Chumashan languages

Chumashan languages
Spoken in southern coastal California
Extinct since the 1960s
Language family
Language codes
ISO 639-3 variously:
boi – Barbareño
crz – Cruzeño
inz – Ineseño
obi – Obispeño
puy – Purisimeño
veo – Ventureño
Chumash langs.png
Pre-contact distribution of Chumashan languages

Chumashan is a family of languages that were spoken on the southern California coast by Native American Chumash people.

From the Coastal plains and valleys of San Luis Obispo to Malibu), neighboring inland and Transverse Ranges valleys and canyons east to bordering the San Joaquin Valley; and on three adjacent Channel Islands: (San Miguel, Santa Rosa, and Santa Cruz).[1]

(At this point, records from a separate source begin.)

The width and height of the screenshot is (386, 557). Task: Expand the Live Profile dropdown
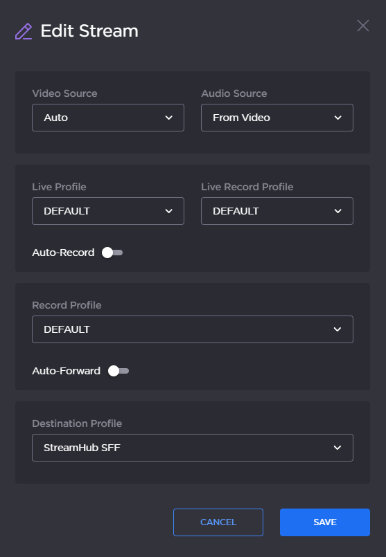click(x=108, y=211)
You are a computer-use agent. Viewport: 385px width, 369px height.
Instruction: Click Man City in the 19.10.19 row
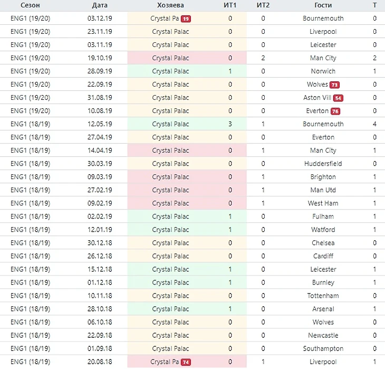tap(323, 58)
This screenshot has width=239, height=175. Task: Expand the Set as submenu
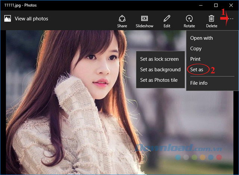(x=196, y=70)
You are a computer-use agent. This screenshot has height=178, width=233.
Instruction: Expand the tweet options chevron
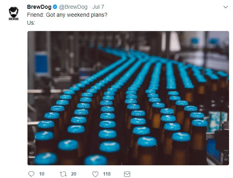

All of the Chumashan languages are now extinct, although they are well documented in the unpublished fieldnotes of linguist John Peabody Harrington. Especially well documented are the Barbareño, Ineseño, and Ventureño dialects. The last first-language speaker of a Chumashan language was Barbareño speaker Mary Yee, who died in 1965.


Family division


Chumashan consists of 6 languages.

I. Northern Chumash

1. Obispeño (also known as Northern Chumash) (†)

II. Southern Chumash

a. Island Chumash
2. Island Chumash (also known as Ysleño, Isleño, Cruzeño) (†)
b. Central Chumash
3. Purisimeño (†)
4. Ineseño (also known as Inezeño) (†)
5. Barbareño (†)
6. Ventureño (†)

Obispeño was the most divergent Chumashan language. Ineseño and Barbareño may have been dialects of the same language. There is very little documentation of Purisimeño. There were several different subdialects of Ventureño. Island Chumash had different subdialects spoken on Santa Cruz Island and Santa Rosa Island, but all its speakers were relocated to the mainland in the early 19th century. John Peabody Harrington conducted fieldwork on all the above Chumashan languages, but obtained the least data on Island Chumash, Purisimeño, and Obispeño.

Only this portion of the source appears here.